## Prompt
Repeat every entry word for word, skipping the pictures.

[Stored data entries]
------------------------------------
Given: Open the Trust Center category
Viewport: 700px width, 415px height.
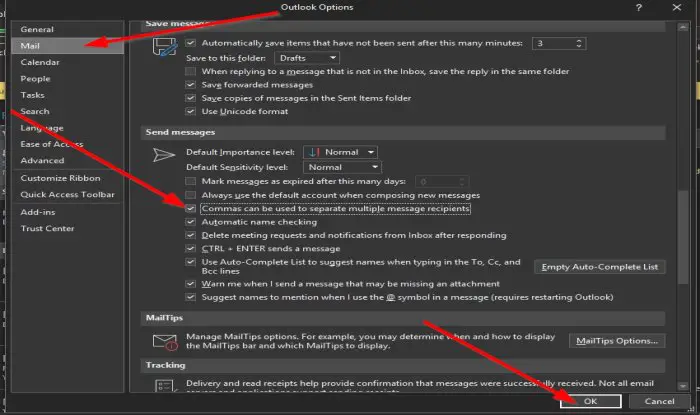Looking at the screenshot, I should 47,228.
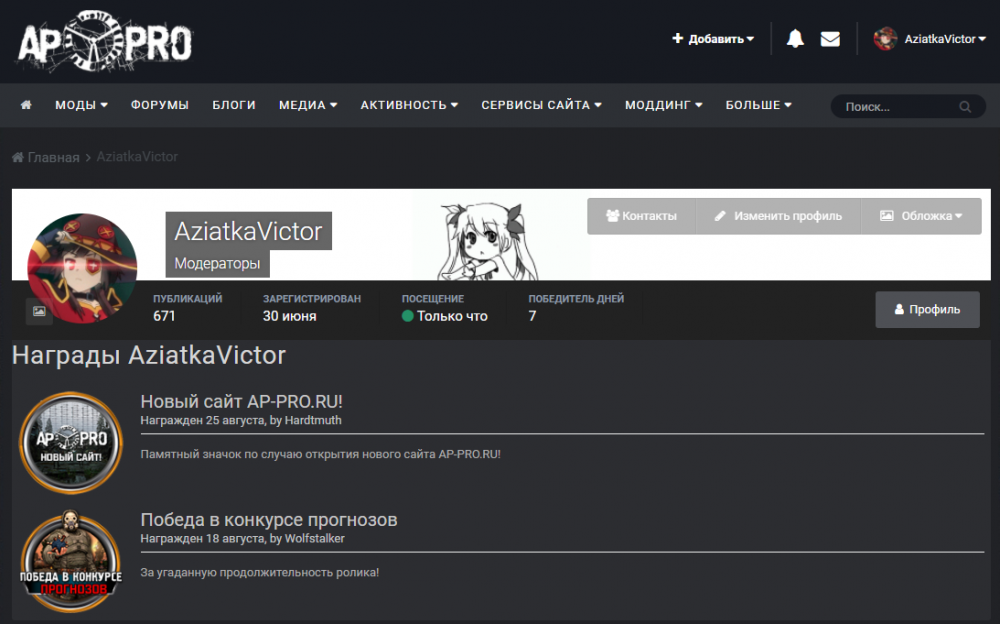The image size is (1000, 624).
Task: Open the Добавить dropdown
Action: pyautogui.click(x=711, y=38)
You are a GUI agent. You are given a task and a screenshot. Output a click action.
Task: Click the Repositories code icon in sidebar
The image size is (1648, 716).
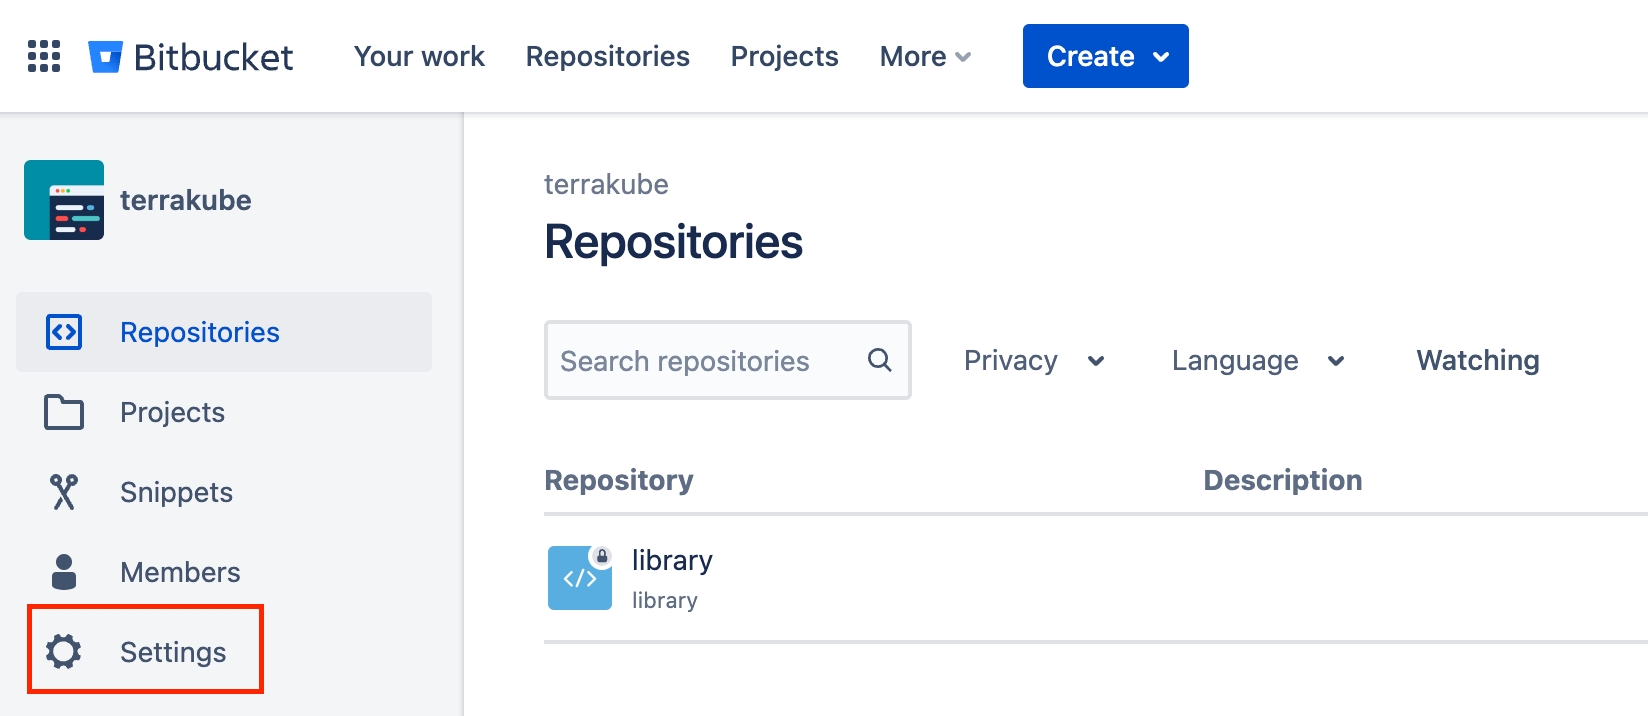tap(64, 332)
------------------------------------
## Output of the task
Given: Open the Trust Center category
Viewport: 700px width, 415px height.
Looking at the screenshot, I should 47,228.
The image size is (1000, 624).
Task: Open the Добавить dropdown
Action: pyautogui.click(x=711, y=38)
You are a GUI agent. You are given a task and a screenshot. Output a click action.
Task: Click the Repositories code icon in sidebar
The image size is (1648, 716).
tap(64, 332)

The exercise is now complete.